Digital twins and the industrial internet of things are increasing in uptake amongst aerospace manufacturers and are a positive opportunity for the North West’s aviation sector, particular with northern-based tech giants like Siemens acting as leading proponents of the technology.
There are similar opportunities to reduce wastage being presented by developments in composite recycling. While composite materials can make a positive impact on energy efficiency, durability and weight reduction in vehicles, aircraft and wind turbines, their end-of-life treatment has traditionally been challenging and costly.

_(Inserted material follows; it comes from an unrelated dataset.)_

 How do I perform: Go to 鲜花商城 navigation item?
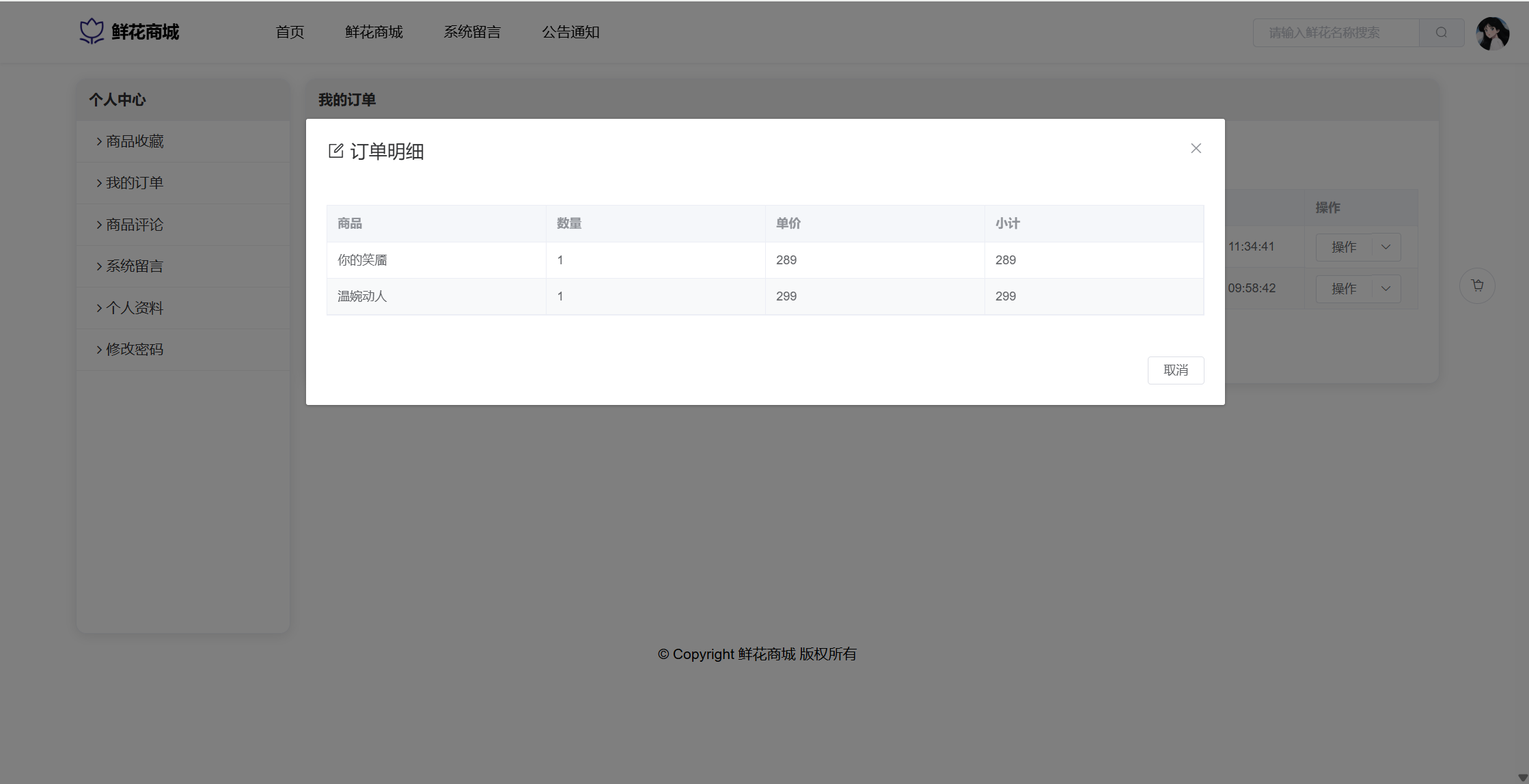[x=374, y=32]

However, as outlined by Dame Angela’s report, new trends in chemical recycling present the opportunity for plastic waste, including hard-to-recycle plastic products such as films and laminated plastics, to be converted into feedstock.
Seizing the opportunity
These developments represent significant opportunities for North West aerospace to make strides forward on the path to net zero.
Just how we achieve this has been a key focus among Brabners’ True North network, which comprises change-making organisations from across the region including aerospace leaders like the AMRC and educational institutions such as the University of Liverpool.
One of the key focuses of True North is to encourage businesses to recognise the impact they can make in addressing the climate emergency, and how impactful investment can make a significant difference. A common theme emerging from our discussions is that of collaboration, which holds the key to unlocking the region’s potential and delivering inclusive growth. This mirrors Dame Angela’s recommendations, which advocates for the exchange of knowledge between academia, regulatory bodies and the private sector.
Underpinning this is a desire amongst businesses for a consistent policy approach. Recent funding announcements – not least the £4.5bn in total allocated to British manufacturing in the Autumn Statement – will leave North West businesses feeling more positive about the net zero challenge.
However, building for the future requires certainty – and with a general election looming, businesses need guarantees that any future government will continue to recognise the importance of tackling the net zero challenge.
And even if these assurances were in place, there remains a number of regulatory challenges businesses will need to navigate to ensure that they are well-positioned to deliver sustainable transformation. For example, at Brabners we regularly advise on environmental and sustainability issues affecting supply chains, including producer responsibility, greenwashing, plastic packaging tax, and chemical regulations.
By tackling these issues proactively, and by helping to foster an environment in which collaboration is encouraged, the aerospace sector can place itself at the forefront of delivering sustainable transformation.